Again, her eyes remained frozen shut and her body rigid and tense. Though the struggling had stopped, she was still terrified. She was still whimpering, sweat clinging to her pajamas and forehead from exertion. She had been fighting so hard ever since she had been sucked up by the alien artifact...he just wanted to see her rest.

"You are my sunshine, my only sunshine," he started singing, remembering how she used to love the tune. Something about how her parents used to sing it to her as a child, and how they turned into something the both of them sang when the other needed comforting through long exam nights or bouts of homesickness. His singing voice wasn't he greatest, but he must've done something right. Immediately he felt the tension drain from Jemma, her weight settling as her breathing evened out and slowed to normal.

"You make me happy when skies are grey. You never know dear, how much I love you..."

He paused on that part, if only to come to terms with how deeply he actually loved this woman. He knew his feelings for Jemma had run deeper than friendship before he had joined Coulson's team. He knew that from the moment he met her, but he didn't truly know how to categorize his feelings until recently. Being held underwater in that box, having her leave him, and then her being sucked into an alien portal, it all made the picture painfully clear. He didn't just care for her or need her; he loved her. He loved her, and he could admit it now. He couldn't back then, but now that he was able, he was never going to stop.

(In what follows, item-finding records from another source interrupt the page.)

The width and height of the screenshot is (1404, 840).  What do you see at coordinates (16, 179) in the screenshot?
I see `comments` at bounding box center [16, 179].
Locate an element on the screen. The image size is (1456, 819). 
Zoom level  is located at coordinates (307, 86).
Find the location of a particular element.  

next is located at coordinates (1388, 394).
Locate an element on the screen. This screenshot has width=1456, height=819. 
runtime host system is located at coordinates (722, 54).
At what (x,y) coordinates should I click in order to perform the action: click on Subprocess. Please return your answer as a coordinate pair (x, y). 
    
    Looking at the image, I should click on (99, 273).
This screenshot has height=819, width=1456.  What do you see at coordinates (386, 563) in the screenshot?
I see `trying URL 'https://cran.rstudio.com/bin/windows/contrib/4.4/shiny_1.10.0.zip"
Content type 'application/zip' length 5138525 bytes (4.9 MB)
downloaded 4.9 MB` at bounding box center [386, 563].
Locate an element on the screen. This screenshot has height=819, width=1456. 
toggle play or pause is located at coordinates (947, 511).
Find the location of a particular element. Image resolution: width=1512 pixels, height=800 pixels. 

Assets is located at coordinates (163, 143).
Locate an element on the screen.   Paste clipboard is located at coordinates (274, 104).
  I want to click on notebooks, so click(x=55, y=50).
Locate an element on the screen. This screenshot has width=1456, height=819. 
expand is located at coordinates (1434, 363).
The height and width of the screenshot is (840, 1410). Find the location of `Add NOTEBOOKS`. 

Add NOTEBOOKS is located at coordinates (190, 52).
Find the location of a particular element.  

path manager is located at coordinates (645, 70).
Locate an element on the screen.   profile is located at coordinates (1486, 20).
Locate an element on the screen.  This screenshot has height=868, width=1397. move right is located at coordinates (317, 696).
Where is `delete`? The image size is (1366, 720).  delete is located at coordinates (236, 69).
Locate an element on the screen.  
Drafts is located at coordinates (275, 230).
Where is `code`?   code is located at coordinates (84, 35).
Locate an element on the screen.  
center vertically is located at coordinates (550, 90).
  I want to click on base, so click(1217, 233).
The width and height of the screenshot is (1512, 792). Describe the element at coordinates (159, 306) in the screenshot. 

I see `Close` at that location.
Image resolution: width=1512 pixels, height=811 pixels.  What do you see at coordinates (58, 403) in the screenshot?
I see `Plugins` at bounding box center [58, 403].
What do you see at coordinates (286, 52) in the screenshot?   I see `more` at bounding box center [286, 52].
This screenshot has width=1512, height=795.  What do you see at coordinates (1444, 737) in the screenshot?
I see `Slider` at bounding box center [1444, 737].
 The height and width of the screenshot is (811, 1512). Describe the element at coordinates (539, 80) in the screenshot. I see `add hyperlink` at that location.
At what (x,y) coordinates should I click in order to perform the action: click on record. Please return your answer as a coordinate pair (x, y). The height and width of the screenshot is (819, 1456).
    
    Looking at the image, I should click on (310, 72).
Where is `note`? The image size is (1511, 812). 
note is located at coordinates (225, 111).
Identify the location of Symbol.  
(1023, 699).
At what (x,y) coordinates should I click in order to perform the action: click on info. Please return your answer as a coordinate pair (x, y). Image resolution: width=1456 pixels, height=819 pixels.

He was never going to stop protecting her. He was never going to stop fighting for her. He was never going to stop looking for her if she got lost. And he was never going to stop loving her. All that was in his way was the universe, and whatever it decided to throw their way.

Jemma was fully asleep by the time Fitz remembered to finish the line. It was a wonderful thing to see her asleep, without worry or fear lining her face. She looked almost peaceful there in his lap, her chest rising steadily up and down. She was beautiful, despite the bruises and bumps she had collected, and she was finally home.

So, as the hours carried on, he did all he knew how to do. The words came on their own, like a second nature, and he sang to Jemma through the night, the same tune over and over again. He sang the words as a prayer, like a plea to whatever powers above - whether they be God or karma or the First Law of Thermodynamics - were listening.

Please don't take my sunshine away.

Finally his world was bright again. It wasn't the kind of light that shone down on a summer day and lit the sky for ages. It wasn't the kind of light that blinded even the strongest of eyes. It was a tiny, tentative thing, like the flicker of a candle in a dark room. Nothing much, but it was warm and glowed brightly just for him, and he would take it.

He would take his sunshine and never let it go.